"You would, would you? Not half so pleased as they'd be to come."

"Why, who are your patients?" asked Gardiner, idly answering the significance of his tone.

"Criminals," said the little man. "I'm doctor at Westby Jail—where you'd be at this minute, if Mrs. Trent had had her way."

Denis would not look at his friend. "I can't say I envy you your job," remarked the young man.

"That just shows you don't know anything about it," was the instant retort. "Criminals have souls as well as you, haven't they? There are better men in prison than scores I've met outside, whom our ungodly laws can't or won't touch. I've known one man get eighteen months for stealing a pair of boots, and another let off with a fine and a caution for roasting a cat on the fire. Christians? Why, we haven't got up to the ten commandments yet! The Jews did put Thou shalt not kill and Thou shalt not commit Adultery before Thou shalt not steal; but impurity's nothing to us, and cruelty not much more. Christians! We reserve our jails for any one who dares to meddle with our sacred property. Upon my soul, I wonder any man can find the face to refuse the women a share in mending the laws of this land, considering the pretty mess we've made of them ourselves!"

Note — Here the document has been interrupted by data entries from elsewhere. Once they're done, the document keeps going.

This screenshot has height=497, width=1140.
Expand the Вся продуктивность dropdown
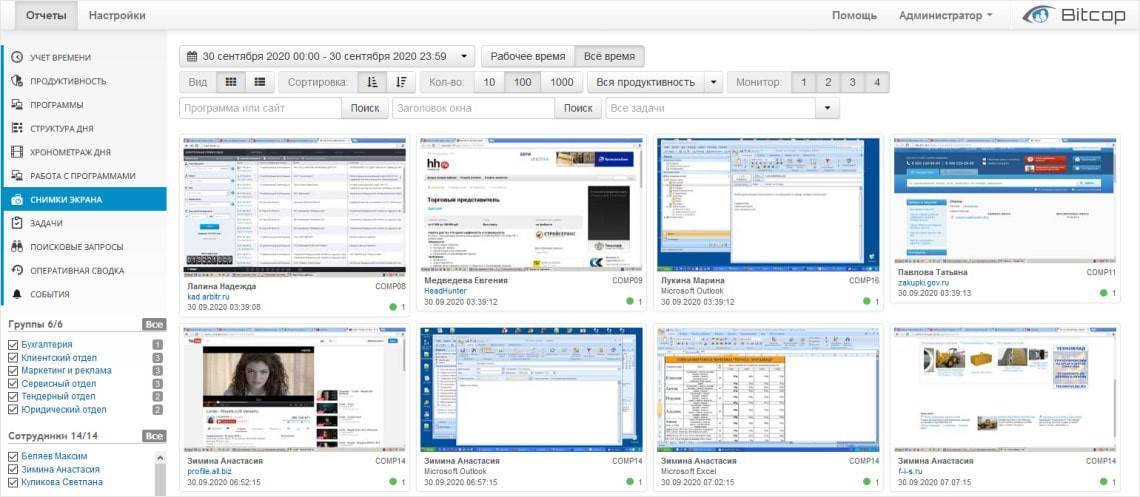(713, 82)
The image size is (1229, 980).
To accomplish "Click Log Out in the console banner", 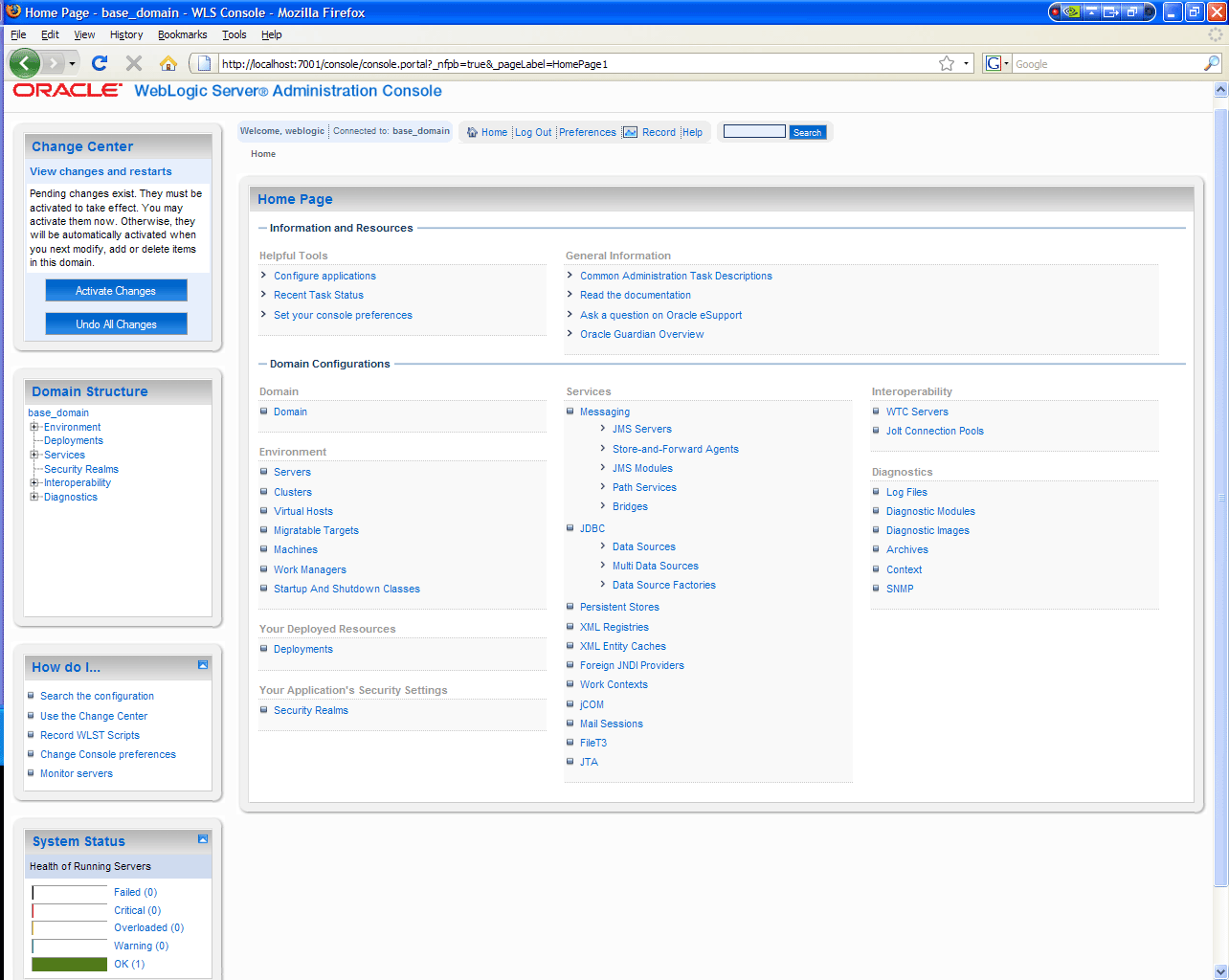I will [x=533, y=132].
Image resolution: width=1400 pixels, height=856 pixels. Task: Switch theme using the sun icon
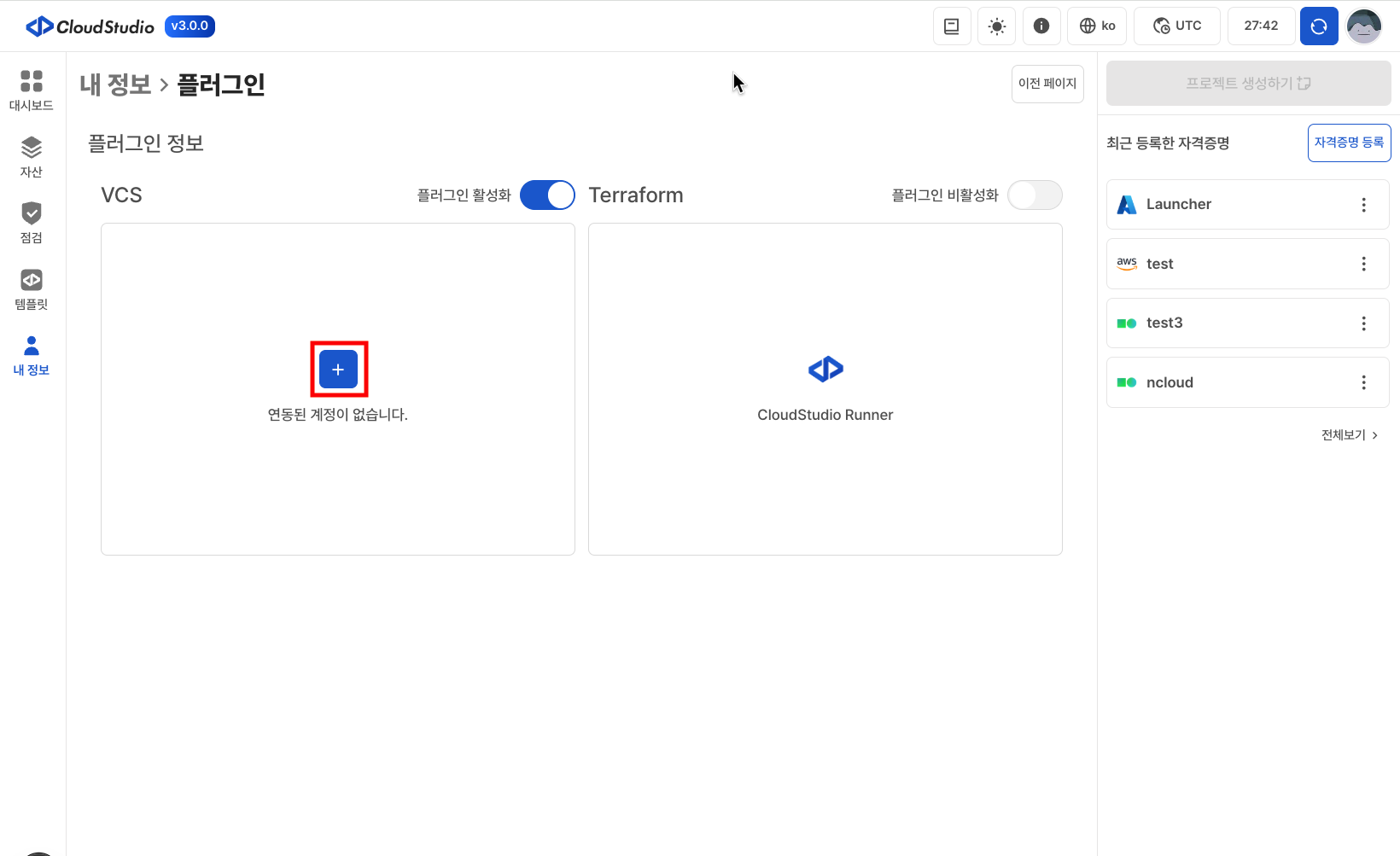(x=996, y=26)
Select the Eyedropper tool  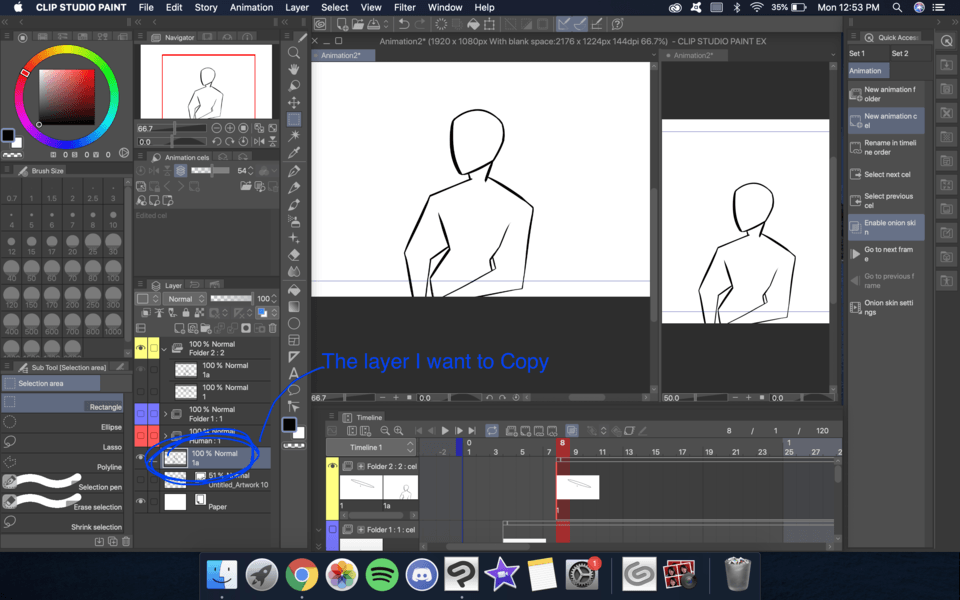(x=294, y=153)
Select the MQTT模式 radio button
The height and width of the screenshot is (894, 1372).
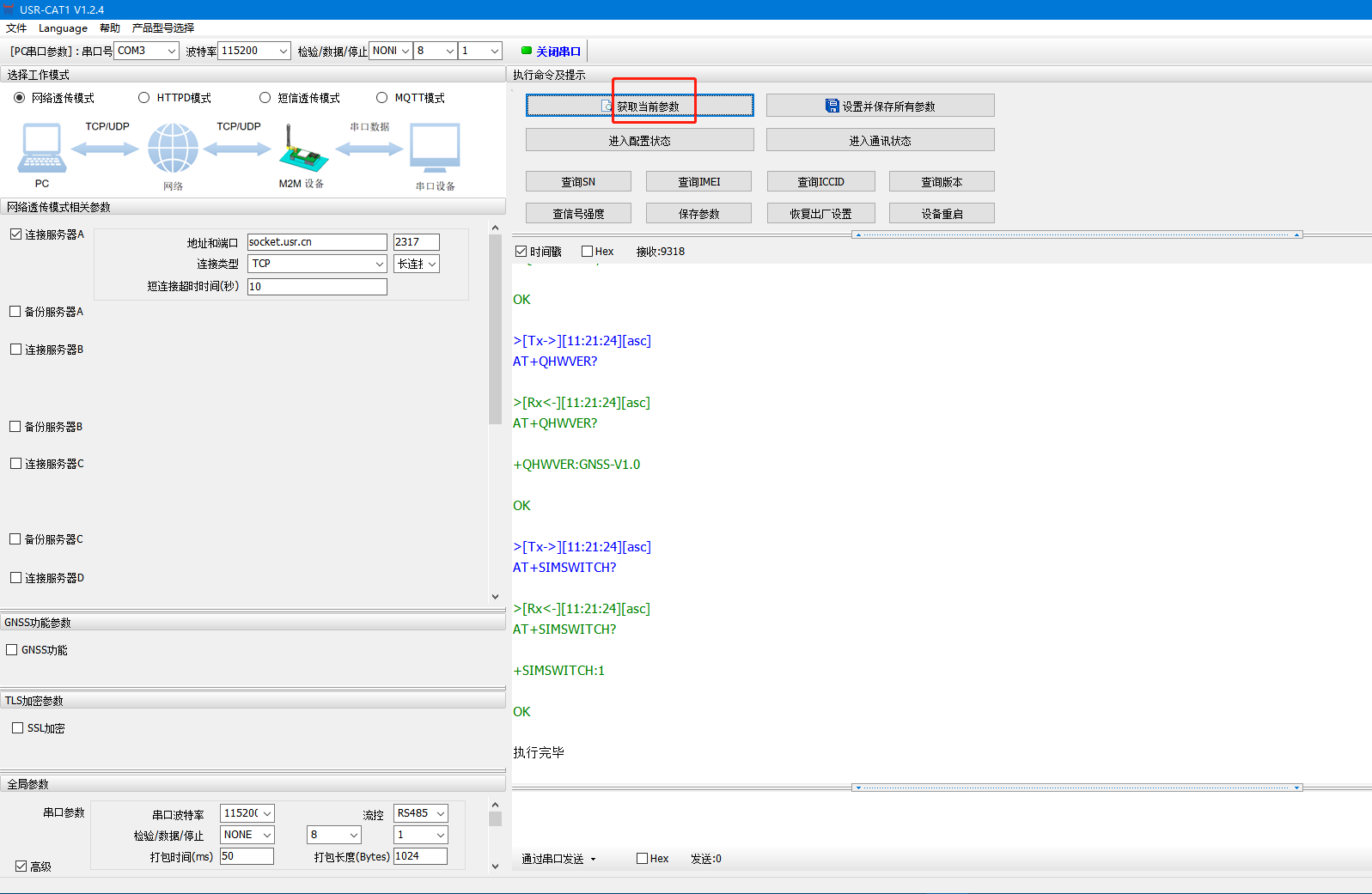382,98
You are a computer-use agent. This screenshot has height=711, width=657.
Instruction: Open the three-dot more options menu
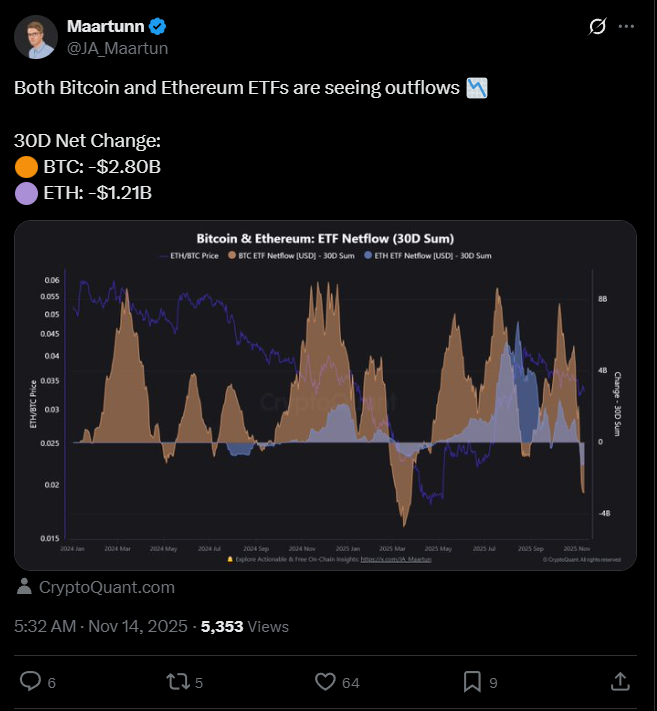627,27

He shot out of his chair and marched to the edge of the roof. Gardiner followed, laughing, and sat on the parapet. A rose and silver sunset was darkening the fells above Easedale Tarn, and the moon, a globe of pearl, made beautiful the cold gray eastern sky.

"I don't know what you want to leave your own country for," said Scott, still irascible, but simmering into calm. "Isn't this good enough for you?"

"Oh, I'm out for a land where they have more Christian laws," said Gardiner easily. "England's too civilized to be livable," he added.

Scott did not hear him. He was studying the house under their feet.